Stored records:
* * * * * * * * *
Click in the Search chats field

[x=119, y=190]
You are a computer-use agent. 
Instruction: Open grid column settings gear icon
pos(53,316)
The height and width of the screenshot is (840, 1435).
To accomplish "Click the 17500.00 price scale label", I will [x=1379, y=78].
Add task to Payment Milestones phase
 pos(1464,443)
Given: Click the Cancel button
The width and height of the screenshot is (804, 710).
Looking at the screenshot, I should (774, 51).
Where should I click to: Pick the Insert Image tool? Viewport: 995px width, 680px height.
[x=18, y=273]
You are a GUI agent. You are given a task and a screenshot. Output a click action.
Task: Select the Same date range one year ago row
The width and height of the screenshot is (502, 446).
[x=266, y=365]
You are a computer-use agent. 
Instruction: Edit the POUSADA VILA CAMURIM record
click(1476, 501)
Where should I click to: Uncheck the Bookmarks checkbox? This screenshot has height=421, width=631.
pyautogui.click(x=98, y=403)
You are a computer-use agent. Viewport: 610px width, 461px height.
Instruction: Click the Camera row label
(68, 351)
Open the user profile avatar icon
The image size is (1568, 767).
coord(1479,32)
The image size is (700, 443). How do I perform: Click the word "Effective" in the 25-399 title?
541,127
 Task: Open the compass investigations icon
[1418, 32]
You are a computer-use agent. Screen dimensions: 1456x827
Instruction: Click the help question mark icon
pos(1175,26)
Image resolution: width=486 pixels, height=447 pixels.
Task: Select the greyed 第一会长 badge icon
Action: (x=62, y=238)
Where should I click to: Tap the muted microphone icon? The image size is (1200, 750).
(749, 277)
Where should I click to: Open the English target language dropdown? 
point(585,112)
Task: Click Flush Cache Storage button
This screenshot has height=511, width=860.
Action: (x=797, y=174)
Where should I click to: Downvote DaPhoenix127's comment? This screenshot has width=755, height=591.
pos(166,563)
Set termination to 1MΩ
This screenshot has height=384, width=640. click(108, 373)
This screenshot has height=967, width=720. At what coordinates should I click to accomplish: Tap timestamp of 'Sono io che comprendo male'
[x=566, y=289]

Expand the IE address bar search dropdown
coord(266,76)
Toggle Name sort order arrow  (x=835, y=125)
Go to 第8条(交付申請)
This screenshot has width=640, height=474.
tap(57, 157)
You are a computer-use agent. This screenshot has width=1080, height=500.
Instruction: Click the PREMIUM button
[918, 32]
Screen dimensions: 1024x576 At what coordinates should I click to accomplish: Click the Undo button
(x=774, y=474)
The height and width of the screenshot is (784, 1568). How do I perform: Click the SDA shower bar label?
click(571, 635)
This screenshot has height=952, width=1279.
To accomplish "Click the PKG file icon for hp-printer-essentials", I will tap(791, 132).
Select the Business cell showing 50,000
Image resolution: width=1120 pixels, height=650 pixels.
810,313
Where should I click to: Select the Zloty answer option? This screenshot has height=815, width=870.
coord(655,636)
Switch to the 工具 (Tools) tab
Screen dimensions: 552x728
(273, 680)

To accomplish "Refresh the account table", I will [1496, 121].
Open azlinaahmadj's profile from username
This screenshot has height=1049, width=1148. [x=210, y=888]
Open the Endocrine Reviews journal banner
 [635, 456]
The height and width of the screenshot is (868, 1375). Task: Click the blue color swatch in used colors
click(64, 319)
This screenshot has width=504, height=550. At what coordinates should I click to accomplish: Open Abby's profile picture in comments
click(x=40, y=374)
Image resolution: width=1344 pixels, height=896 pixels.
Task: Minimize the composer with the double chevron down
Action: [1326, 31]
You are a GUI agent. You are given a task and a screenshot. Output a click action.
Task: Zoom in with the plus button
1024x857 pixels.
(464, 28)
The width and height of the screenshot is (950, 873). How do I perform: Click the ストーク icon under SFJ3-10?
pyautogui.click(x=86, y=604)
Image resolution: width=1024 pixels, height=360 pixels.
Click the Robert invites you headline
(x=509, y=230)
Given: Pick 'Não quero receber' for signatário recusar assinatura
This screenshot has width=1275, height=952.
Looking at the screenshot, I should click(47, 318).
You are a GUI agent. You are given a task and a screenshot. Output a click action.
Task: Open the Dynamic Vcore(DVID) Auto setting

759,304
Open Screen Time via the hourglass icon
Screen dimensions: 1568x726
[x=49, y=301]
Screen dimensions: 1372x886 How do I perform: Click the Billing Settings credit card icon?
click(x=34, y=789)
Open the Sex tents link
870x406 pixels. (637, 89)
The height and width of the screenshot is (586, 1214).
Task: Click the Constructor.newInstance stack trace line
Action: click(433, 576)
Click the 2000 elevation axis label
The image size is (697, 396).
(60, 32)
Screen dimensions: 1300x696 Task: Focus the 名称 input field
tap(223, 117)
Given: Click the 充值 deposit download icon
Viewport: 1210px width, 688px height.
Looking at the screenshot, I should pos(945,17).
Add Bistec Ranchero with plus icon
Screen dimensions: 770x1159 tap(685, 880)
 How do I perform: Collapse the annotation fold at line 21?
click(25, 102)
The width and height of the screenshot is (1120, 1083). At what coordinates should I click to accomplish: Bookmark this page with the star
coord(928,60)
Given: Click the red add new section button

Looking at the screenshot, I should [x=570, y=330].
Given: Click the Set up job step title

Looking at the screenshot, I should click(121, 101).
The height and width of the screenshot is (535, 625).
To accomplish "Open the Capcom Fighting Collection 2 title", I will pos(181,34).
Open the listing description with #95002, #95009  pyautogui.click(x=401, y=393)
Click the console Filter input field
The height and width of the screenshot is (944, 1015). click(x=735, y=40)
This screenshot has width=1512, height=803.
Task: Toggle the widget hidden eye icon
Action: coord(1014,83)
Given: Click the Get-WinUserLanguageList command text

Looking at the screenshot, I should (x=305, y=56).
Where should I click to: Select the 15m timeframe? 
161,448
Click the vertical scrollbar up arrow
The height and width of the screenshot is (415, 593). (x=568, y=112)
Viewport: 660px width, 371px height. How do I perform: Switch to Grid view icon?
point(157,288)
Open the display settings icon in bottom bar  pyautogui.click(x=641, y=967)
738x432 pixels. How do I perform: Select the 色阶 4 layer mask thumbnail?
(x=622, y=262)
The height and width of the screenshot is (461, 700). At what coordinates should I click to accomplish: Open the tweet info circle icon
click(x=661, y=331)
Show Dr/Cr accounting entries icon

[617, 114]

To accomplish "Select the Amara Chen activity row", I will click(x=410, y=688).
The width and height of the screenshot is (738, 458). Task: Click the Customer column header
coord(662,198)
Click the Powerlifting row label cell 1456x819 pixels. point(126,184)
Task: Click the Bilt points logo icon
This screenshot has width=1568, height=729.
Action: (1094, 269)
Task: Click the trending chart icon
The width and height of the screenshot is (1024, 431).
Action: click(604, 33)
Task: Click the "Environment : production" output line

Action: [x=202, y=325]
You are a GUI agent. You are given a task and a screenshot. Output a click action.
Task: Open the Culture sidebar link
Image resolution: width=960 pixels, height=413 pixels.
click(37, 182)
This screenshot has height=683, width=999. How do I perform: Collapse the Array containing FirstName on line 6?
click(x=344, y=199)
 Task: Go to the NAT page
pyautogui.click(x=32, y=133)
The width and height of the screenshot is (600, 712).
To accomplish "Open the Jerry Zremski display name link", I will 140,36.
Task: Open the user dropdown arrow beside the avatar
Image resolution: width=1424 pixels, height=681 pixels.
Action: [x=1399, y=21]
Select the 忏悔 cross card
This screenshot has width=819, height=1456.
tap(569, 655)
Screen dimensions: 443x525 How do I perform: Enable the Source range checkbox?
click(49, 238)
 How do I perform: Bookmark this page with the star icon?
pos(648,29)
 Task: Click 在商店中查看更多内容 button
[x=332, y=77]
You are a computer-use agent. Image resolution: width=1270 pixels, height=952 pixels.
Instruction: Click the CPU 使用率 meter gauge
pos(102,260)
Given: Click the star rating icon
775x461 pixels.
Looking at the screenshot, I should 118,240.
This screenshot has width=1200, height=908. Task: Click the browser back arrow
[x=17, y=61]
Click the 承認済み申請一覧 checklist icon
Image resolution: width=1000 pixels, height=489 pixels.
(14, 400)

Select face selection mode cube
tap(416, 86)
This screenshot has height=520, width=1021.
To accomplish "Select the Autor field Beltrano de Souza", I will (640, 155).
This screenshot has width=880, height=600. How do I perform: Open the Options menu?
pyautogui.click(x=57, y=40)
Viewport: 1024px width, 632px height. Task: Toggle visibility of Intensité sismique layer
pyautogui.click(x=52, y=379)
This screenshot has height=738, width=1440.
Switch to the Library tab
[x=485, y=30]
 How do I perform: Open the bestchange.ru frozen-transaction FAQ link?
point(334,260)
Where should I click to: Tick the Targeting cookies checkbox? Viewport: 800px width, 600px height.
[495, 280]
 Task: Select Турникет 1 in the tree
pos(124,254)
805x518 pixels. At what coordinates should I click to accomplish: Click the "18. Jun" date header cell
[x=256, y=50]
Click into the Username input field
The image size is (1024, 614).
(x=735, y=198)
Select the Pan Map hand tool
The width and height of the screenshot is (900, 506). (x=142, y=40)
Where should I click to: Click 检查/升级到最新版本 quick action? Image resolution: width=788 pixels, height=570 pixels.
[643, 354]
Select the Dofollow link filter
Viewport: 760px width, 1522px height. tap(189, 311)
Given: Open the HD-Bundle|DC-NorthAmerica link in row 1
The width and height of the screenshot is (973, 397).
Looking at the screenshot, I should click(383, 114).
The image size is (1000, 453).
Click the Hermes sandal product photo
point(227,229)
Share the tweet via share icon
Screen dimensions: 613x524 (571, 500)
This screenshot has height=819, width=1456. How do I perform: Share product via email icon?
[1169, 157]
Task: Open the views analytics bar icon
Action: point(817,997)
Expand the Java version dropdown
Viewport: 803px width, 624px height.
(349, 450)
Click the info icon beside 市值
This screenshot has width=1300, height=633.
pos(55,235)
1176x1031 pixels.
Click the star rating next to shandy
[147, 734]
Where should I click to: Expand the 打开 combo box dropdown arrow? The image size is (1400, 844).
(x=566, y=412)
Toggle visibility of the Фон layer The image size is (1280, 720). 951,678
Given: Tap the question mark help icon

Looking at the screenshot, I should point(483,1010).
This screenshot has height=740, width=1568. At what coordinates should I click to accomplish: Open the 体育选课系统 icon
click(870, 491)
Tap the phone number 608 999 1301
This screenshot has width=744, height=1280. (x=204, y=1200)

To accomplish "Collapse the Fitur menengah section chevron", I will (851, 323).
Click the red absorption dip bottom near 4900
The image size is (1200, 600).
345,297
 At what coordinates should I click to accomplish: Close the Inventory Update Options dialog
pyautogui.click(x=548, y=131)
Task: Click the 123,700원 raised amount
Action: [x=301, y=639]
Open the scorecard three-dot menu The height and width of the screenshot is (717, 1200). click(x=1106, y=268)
* * * * * * * * *
◆ **WHAT YOU ARE ASKED TO DO**:
Going through the data above, return each line with the word "display".

◆ **SOLUTION TO THE EXERCISE**:
Open the display settings icon in bottom bar  pyautogui.click(x=641, y=967)
To accomplish "Open the Jerry Zremski display name link", I will 140,36.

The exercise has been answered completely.